Куда движется сегодняшний мир? Куда идет Россия? Кто для нее союзники, кто партнеры, а кто противники?
Какие силы определяют настоящее и будущее международных отношений? Вернулась ли «холодная война»? Обо всем этом с «МК» поговорил академик РАН, декан факультета мировой политики МГУ имени М.В. Ломоносова, экс-секретарь Совета безопасности РФ Андрей Кокошин.
– Со времени нашего последнего интервью, кажется, прошло не так уж много времени. Но с тех пор произошло столько всего, что мы если и не оказались совсем в другом мире, то в мире, где совершенно по-иному расставлены акценты. Но наш разговор я хотел бы начать с более конъюнктурной темы – на днях в Вене была заключена иранская сделка. Что она принесла миру – и нам в частности? И еще: в свое время наши американские партнеры, говоря о размещении элементов ПРО в Восточной Европе, говорили об угрозе со стороны Ирана.

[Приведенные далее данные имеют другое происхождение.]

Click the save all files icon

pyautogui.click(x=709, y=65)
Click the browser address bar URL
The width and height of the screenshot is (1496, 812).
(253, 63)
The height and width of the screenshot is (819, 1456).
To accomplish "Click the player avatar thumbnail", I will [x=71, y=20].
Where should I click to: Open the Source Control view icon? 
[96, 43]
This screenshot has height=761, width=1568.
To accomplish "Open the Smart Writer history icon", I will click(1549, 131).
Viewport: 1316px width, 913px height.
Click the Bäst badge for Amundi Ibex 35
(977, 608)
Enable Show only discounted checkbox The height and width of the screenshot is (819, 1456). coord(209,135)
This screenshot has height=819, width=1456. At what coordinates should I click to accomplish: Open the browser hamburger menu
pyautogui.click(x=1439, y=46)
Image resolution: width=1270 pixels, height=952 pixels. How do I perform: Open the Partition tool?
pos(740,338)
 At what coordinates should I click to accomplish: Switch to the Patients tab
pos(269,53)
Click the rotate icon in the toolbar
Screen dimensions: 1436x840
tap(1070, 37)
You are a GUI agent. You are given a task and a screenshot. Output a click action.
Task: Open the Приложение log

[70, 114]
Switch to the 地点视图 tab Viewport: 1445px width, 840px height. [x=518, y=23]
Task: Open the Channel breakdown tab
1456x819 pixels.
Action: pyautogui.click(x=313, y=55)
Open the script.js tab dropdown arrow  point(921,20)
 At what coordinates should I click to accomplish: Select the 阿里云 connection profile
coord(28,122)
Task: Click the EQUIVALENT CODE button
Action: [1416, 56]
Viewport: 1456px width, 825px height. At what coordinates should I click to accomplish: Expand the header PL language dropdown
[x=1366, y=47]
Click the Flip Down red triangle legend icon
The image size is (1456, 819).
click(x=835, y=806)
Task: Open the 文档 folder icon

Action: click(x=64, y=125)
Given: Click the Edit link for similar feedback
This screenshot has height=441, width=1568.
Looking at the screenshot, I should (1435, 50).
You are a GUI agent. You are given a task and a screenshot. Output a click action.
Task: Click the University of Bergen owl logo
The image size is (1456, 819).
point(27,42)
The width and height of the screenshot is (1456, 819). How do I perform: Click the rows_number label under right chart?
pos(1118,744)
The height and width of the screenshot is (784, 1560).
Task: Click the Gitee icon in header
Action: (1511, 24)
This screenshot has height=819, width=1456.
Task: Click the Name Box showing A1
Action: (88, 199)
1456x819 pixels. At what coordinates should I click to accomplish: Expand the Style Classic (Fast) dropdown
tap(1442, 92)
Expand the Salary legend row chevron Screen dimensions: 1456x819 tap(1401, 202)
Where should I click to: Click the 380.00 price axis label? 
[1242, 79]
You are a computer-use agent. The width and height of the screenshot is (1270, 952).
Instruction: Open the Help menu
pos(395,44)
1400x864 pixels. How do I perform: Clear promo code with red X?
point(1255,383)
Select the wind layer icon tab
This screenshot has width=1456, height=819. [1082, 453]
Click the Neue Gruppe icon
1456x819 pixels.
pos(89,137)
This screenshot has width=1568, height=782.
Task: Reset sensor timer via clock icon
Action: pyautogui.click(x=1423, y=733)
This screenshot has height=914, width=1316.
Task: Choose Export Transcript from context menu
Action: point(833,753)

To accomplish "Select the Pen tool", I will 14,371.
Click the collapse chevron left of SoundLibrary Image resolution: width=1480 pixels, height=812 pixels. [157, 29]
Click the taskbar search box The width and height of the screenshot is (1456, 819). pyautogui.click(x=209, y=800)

И что теперь, когда с Тегераном достигнута договоренность?
– Иранская проблема – одна из центральных тем в современной мировой политике, поскольку Иран не только достаточно крупное государство, но и страна, расположенная в очень важном регионе мира. И от политики этого государства, от взаимоотношений его с соседями во многом зависит стабильность мировой экономики. И политико-военная стабильность тоже. Безусловно, если бы Иран стал обладателем ядерного оружия, то это вызвало бы множество самых разных последствий дестабилизирующего характера. С весьма большой долей вероятности обладателем ядерного оружия скоро стала бы Саудовская Аравия, у которой тесные давние связи с Пакистаном. Есть сведения о том, что в свое время саудовцы очень существенно помогли Пакистану практически бесплатными поставками нефти, помогая тем самым в создании пакистанской ядерной бомбы. Ясно, что была бы очень нервная, острая реакция со стороны Израиля, который давно ставит вопрос о военном решении иранской ядерной проблемы. Иран – это наш сосед через Каспий. И далеко не все спокойно на этом направлении в Закавказье – довольно непростые отношения у Азербайджана с Тегераном, хотя они напрямую не связаны с ядерной проблемой. Но дополнительная нестабильность вокруг Ирана могла бы повлиять и на это направление. России не нужно новое ядерное государство вблизи своих границ. Поэтому решение ядерного вопроса в таком виде, каков он на данном этапе, безусловно, в политическом, военно-стратегическом плане оказывает стабилизирующее воздействие. И оно в долгосрочном плане будет позитивно влиять на состояние мировой экономики. – Серьезный кризис на Ближнем Востоке, особенно с задействованием ядерного фактора, отрицательно влиял бы на мировую экономику, на мировые финансы. И всем бы от этого было плохо, в том числе и нам. Что касается планов США по развертыванию элементов ПРО в Европе, вы правильно поставили вопрос о том, что в связи с решением иранской ядерной проблемы проблема выглядит уже совсем по-другому. Теперь у нас есть дополнительные аргументы, чтобы поднимать перед нашими партнерами эту проблему уже в новом контексте.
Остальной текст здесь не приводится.